Borstein Samuel R, O'Meara Brian C
Department of Ecology & Evolutionary Biology, University of Tennessee, Knoxville, TN, USA.
PeerJ. 2018 Jul 3;6:e5179. doi: 10.7717/peerj.5179. eCollection 2018.
DNA sequences are pivotal for a wide array of research in biology. Large sequence databases, like GenBank, provide an amazing resource to utilize DNA sequences for large scale analyses. However, many sequence records on GenBank contain more than one gene or are portions of genomes. Inconsistencies in the way genes are annotated and the numerous synonyms a single gene may be listed under provide major challenges for extracting large numbers of subsequences for comparative analysis across taxa.
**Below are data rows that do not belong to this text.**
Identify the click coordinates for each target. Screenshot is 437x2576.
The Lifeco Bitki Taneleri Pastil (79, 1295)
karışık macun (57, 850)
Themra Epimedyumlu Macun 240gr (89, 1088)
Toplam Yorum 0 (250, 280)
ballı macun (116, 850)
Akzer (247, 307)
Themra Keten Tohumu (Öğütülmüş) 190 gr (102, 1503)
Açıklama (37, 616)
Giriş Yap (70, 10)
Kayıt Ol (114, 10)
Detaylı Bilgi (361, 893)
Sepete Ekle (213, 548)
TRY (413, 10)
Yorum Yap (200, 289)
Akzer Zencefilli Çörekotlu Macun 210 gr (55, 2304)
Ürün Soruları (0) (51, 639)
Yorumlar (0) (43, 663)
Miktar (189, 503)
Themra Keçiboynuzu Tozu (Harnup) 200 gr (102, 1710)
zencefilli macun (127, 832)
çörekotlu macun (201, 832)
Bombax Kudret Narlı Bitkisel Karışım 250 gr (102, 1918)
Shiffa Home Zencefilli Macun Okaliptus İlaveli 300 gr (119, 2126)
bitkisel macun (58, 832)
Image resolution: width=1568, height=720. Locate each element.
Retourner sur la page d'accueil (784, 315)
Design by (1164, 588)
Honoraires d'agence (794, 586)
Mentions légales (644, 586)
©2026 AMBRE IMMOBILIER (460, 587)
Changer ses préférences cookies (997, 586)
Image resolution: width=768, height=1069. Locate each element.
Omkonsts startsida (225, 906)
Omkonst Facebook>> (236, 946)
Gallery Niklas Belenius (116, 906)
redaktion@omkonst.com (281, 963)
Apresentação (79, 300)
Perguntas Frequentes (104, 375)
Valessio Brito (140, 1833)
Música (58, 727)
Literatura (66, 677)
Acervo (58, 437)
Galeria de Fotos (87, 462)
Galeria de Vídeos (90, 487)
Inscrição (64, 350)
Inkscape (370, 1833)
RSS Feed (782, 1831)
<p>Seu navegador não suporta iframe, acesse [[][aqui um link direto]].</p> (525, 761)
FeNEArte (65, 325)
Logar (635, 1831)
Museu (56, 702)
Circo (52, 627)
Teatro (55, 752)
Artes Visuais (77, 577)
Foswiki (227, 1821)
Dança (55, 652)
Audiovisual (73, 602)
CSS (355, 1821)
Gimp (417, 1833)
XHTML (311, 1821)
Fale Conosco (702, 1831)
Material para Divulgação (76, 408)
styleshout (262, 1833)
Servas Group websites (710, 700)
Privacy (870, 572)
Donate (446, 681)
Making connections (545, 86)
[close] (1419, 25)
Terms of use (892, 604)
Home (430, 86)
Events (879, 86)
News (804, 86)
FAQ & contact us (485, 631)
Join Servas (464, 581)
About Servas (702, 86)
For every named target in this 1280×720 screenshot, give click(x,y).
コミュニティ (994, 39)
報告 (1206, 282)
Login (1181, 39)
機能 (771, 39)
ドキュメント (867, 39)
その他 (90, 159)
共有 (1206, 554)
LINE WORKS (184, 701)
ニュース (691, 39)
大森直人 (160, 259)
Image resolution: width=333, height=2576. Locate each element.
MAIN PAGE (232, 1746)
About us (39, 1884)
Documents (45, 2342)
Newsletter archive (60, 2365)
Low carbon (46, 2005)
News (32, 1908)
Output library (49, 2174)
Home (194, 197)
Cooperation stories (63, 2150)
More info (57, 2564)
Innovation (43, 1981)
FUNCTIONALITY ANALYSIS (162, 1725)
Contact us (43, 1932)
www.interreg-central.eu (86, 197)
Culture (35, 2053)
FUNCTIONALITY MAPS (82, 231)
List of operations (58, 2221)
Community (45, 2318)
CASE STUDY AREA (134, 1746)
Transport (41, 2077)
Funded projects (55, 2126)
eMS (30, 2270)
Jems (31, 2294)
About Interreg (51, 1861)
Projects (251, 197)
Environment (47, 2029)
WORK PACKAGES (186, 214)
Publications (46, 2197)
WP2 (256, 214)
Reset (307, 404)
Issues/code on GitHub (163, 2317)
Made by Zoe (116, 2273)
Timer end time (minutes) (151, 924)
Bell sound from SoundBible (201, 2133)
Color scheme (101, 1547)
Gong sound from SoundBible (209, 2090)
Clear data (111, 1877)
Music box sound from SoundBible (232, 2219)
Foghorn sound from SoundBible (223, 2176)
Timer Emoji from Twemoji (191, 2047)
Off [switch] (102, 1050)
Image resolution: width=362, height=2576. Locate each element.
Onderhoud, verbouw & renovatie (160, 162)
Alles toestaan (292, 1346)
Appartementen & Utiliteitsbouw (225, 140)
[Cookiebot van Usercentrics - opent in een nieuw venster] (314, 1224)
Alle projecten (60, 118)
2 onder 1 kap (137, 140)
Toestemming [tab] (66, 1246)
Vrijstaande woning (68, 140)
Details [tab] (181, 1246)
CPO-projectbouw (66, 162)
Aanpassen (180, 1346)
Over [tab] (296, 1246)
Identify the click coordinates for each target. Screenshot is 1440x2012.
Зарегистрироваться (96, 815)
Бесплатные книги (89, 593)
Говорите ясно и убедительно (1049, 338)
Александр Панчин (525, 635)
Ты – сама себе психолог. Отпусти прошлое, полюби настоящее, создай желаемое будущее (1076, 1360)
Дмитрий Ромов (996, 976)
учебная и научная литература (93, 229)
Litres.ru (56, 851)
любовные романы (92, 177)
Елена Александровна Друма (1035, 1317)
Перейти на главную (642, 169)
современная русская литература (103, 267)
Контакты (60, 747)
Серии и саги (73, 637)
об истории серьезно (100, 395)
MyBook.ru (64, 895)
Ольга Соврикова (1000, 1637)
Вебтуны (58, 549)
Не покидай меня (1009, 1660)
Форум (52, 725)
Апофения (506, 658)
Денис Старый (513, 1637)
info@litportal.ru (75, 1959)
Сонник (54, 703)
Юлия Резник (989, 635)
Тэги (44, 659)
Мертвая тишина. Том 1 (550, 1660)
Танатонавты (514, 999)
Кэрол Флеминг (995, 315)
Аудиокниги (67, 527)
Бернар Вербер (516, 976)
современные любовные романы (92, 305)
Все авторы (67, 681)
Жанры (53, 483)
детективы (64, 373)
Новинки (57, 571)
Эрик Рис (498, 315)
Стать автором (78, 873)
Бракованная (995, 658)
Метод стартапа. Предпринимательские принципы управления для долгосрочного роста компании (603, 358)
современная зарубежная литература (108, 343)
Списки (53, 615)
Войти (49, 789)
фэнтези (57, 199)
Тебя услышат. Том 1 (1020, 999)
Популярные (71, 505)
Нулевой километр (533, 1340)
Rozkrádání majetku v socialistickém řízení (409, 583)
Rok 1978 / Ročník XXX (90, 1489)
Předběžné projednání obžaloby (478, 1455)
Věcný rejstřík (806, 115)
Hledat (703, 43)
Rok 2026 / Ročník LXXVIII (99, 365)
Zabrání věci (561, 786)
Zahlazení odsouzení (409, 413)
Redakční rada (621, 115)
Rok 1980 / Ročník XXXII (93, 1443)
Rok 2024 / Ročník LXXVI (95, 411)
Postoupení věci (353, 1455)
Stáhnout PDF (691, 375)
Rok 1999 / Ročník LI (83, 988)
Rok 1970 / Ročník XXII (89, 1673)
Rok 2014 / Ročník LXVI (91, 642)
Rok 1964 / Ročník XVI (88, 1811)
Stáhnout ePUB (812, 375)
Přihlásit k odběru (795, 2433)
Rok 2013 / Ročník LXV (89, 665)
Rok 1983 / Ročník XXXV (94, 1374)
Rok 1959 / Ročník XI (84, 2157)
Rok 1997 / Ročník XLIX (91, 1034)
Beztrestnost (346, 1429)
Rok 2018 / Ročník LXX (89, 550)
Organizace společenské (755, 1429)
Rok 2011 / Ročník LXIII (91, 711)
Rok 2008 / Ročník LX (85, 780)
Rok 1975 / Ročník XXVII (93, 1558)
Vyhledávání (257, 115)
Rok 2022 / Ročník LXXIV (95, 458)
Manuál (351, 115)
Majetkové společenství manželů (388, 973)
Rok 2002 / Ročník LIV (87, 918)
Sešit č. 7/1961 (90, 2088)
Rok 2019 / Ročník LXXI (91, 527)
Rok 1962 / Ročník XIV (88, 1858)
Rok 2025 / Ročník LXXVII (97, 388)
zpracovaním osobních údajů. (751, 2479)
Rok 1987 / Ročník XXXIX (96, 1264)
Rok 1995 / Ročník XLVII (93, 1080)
At present, there is no easy way to extract portions from many GenBank accessions based on annotations where gene names may vary extensively.
The R package allows users to extract sequences based on GenBank annotations through the ACNUC retrieval system given search terms of gene synonyms and accession numbers. extracts subsequences of interest and then writes them to a FASTA file for users to employ in their research endeavors.
FASTA files of extracted subsequences and accession tables generated by allow users to quickly find and extract subsequences from GenBank accessions. These sequences can then be incorporated in various analyses, like the construction of phylogenies to test a wide range of ecological and evolutionary hypotheses.
DNA序列对于生物学的广泛研究至关重要。像GenBank这样的大型序列数据库为利用DNA序列进行大规模分析提供了惊人的资源。然而,GenBank上的许多序列记录包含不止一个基因或只是基因组的部分。基因注释方式的不一致以及单个基因可能列出的众多同义词,为跨分类群提取大量子序列进行比较分析带来了重大挑战。目前,基于基因名称可能差异很大的注释,没有简便方法从许多GenBank登录号中提取部分序列。
R包允许用户通过ACNUC检索系统,根据基因同义词和登录号的搜索词,从GenBank注释中提取序列。提取感兴趣的子序列,然后将其写入FASTA文件供用户在研究中使用。
由生成的提取子序列的FASTA文件和登录表,允许用户快速从GenBank登录号中找到并提取子序列。然后这些序列可纳入各种分析,如构建系统发育树以检验广泛的生态和进化假设。